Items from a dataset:

++++++++++++++++++++

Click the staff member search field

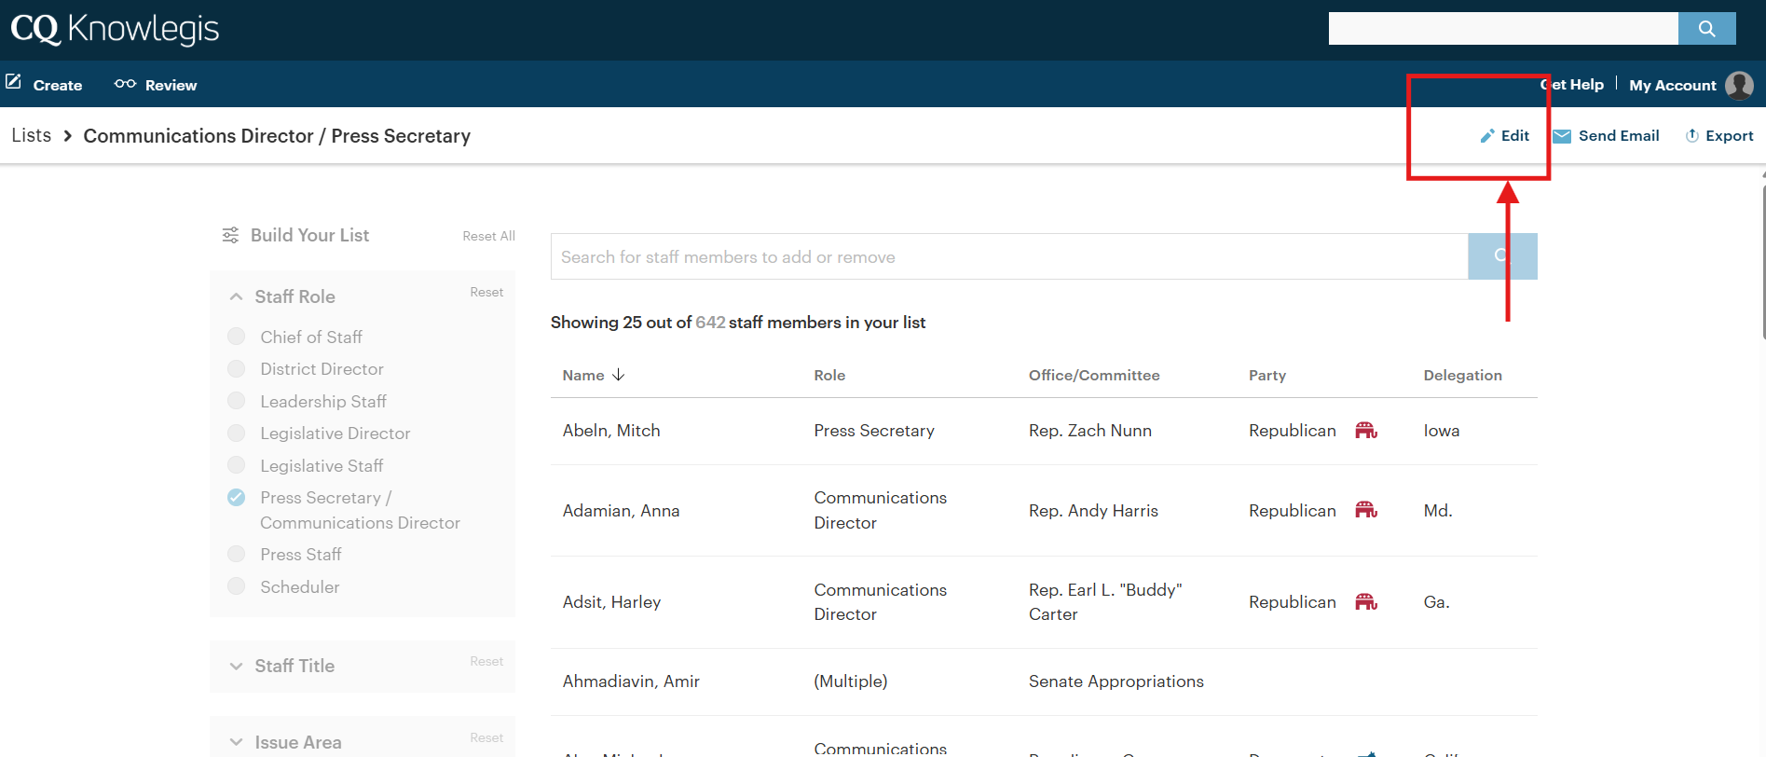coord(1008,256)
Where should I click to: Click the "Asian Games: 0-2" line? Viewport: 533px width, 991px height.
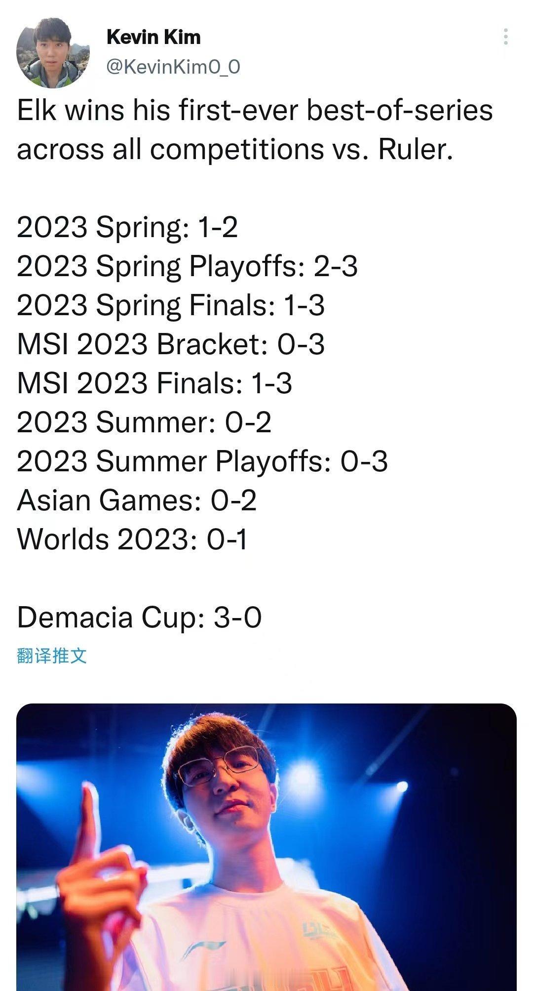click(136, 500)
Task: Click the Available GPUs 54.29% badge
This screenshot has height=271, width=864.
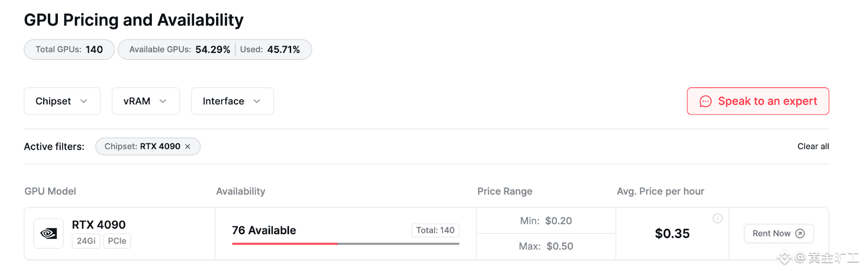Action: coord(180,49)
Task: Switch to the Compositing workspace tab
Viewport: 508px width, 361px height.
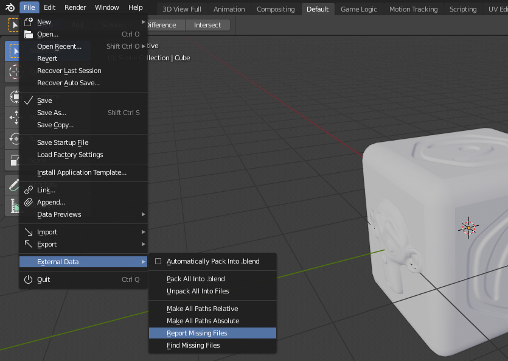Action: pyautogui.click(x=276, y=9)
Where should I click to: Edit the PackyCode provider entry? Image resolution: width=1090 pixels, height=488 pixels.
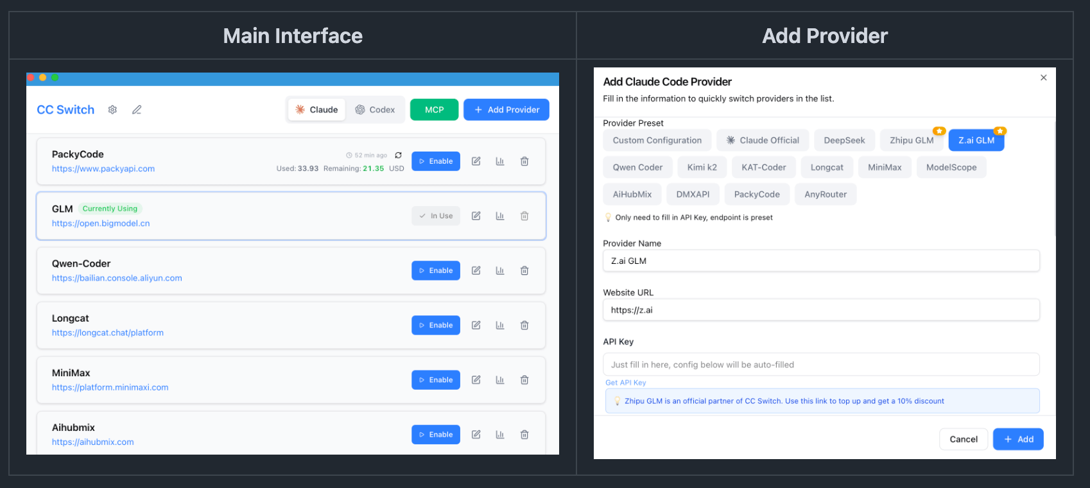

++++++++++++++++++++

- [YOUR TASK] Turn the rows from the line with "Where should I click to: Click" through the end of the rows into a numbered list, skipping any blank lines. Do not include the pictures in your answer.

- [PROBLEM SOLUTION]
1. Where should I click to: Click the "Asian Games: 0-2" line? Viewport: 533px width, 991px height.
2. click(136, 500)
3. Task: Click the Available GPUs 54.29% badge
4. This screenshot has height=271, width=864.
5. Action: coord(180,49)
6. Task: Switch to the Compositing workspace tab
7. Viewport: 508px width, 361px height.
8. Action: pyautogui.click(x=276, y=9)
9. Where should I click to: Edit the PackyCode provider entry? Image resolution: width=1090 pixels, height=488 pixels.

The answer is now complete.